Maggie rosit de plaisir.
« —Mais il faudra être vigilants, se reprit la jeune femme. Il ne faudrait pas que nous nous laissions dépasser une fois de plus et qu'il tue à la chaîne sans que nous n'y puissions rien, et à cause de nous.
—Pas faux, répondit Ewen en haussant les épaules. Mais si on ne tente rien, on ne s'en sortira jamais.
—Pas faux, le singea Maggie avec un sourire malicieux. »

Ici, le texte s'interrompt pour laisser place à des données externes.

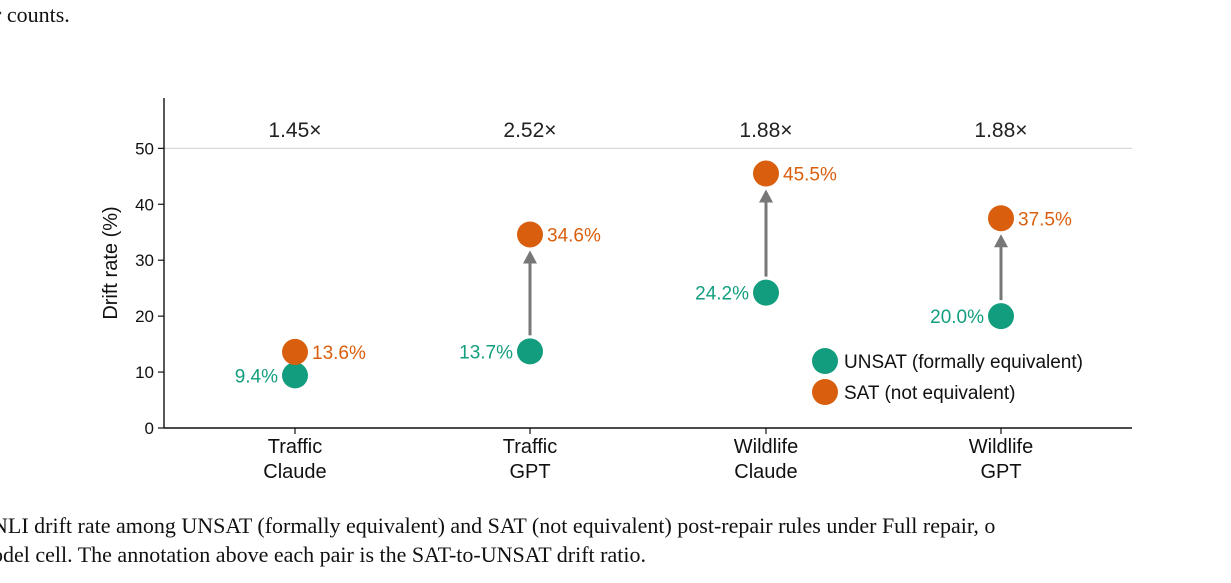 This screenshot has width=1231, height=583. What do you see at coordinates (144, 316) in the screenshot?
I see `y-tick-label: 20` at bounding box center [144, 316].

Aussitôt réfléchi, aussitôt fait. Les trois détectives se rendirent aux bureaux de la rédaction du journal local et eurent la chance d'y trouver Nicolas qui s'apprêtait justement à partir sur le terrain. Ils lui soumirent alors leur idée.
« —Je ne sais pas si j'ai le droit... lâcha le journaliste visiblement honteux de cet aveux.
—Tu inventes un nom de profileur et le tour est joué. Le rédacteur en chef vérifie vos sources ? demanda Maggie en tentant de dissimuler son exaspération.
—Pas les miennes. Encore un avantage à être en de bons termes avec lui.
—Alors fonce ! Et merci pour tout Nicolas, merci ! »
Fier d'aider les détectives, Nicolas bomba le torse en les saluant. Puis, il les quitta précipitamment, de peur de rater l'évènement pour lequel il se préparait à sortir.